Одного из своих помощников Григория Трофимовича Шуйского, Никита Сергеевич особо выделял и именовал «боярином». К нему по старой памяти и обратилась встревоженная разговорами о ликвидации министерства Фурцева. Вопрос действительно обсуждался на Старой площади. Шуйский донес беспокойство Екатерины Алексеевны до первого человека в стране. Никита Сергеевич публично ее успокоил:
– Министерство культуры нам надо сохранить, потому что будет отдел ЦК. И у нас сейчас по вопросам культуры большие связи международные. Поэтому отдел ЦК будет руководить министерством, но в сношениях с Западом, капиталистическим миром будет контакты поддерживать и соглашения заключать Министерство культуры.
– Тогда Комитет по культурным связям, – вмешался Ильичев, – ликвидируется, потому что у него главная функция – культурные связи, и это передать Министерству культуры.

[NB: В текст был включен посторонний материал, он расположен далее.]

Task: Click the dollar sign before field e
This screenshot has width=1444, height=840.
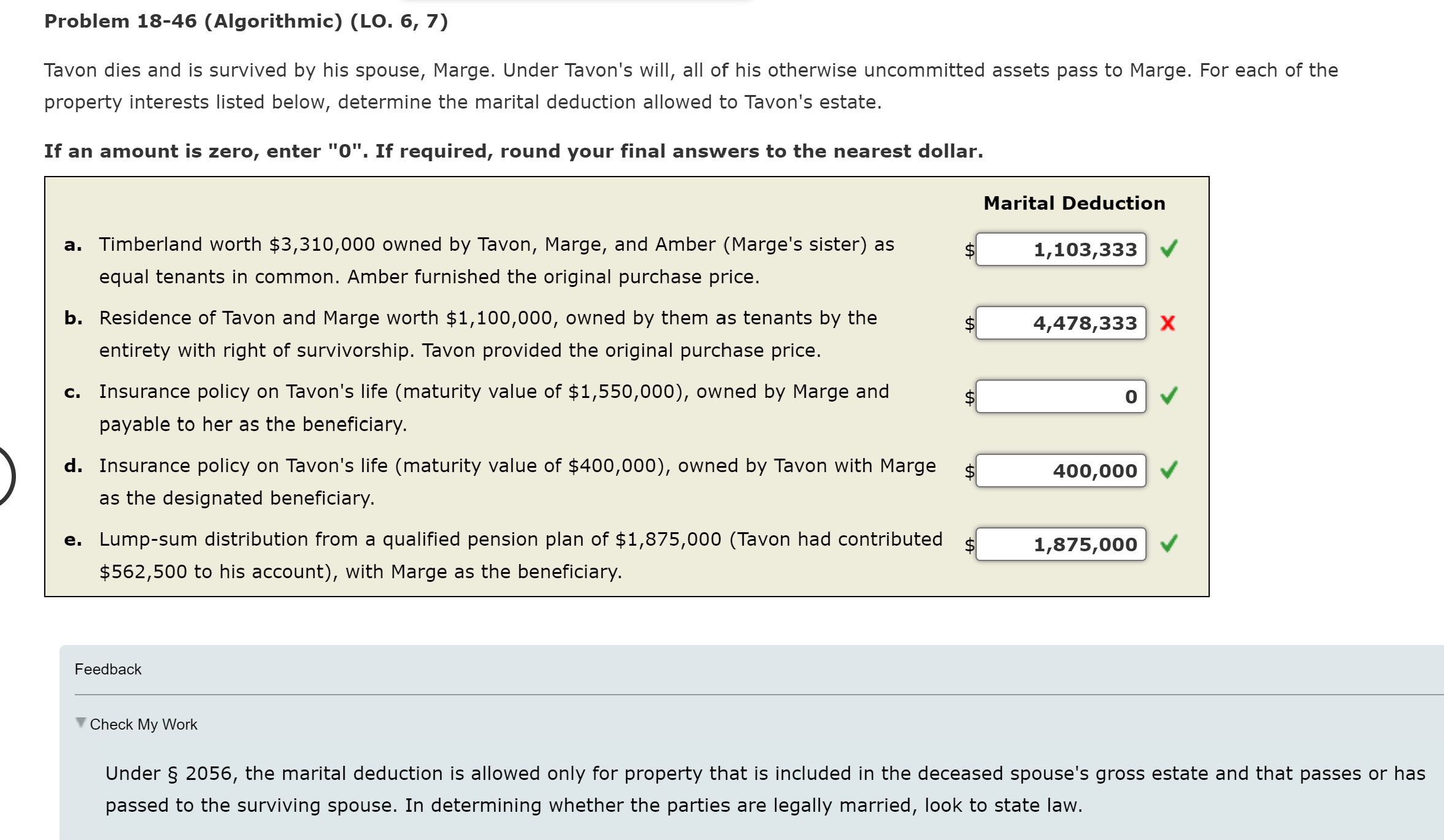Action: click(x=969, y=545)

Хрущев велел собрать комиссию, включив в нее Фурцеву, для разработки системы управления идеологией в стране. Комиссию сформировали под председательством Суслова. Вошли в нее секретари ЦК Ильичев, Андропов, Пономарев, главные редакторы «Правды» – Павел Алексеевич Сатюков, «Известий» – Алексей Иванович Аджубей, журнала «Коммунист» – Василий Павлович Степанов, первый заместитель заведующего идеологическим отделом ЦК Алексей Владимирович Романов (многолетний партийный работник, он вскоре станет председателем Госкино)…
Семнадцатого сентября 1964 года, на последнем заседании президиума ЦК перед отъездом в отпуск (из которого он уже вернется пенсионером), Хрущев прикидывал, кого выдвинуть на грядущем съезде партии. Вернулся к кандидатуре Фурцевой и с сожалением заметил:
– Неровная. Никогда нельзя быть в ней уверенным. Так что надо наметить для выдвижения женщин помоложе. Пусть секретариат посмотрит.
В словах Хрущева сквозило недовольство Фурцевой. Екатерина Алексеевна явно могла потерять и министерское кресло. Но через месяц Никиту Сергеевича самого отправили на пенсию. Фурцева осталась министром.
Кое-какие надежды вспыхнули у Фурцевой, когда в октябре Хрущева сняли со всех должностей. Она присутствовала на пленуме ЦК, который поставил точку в карьере Хрущева. Голосовала вместе со всеми. Но Леонид Ильич Брежнев ее не жаловал и на партийную работу не вернул.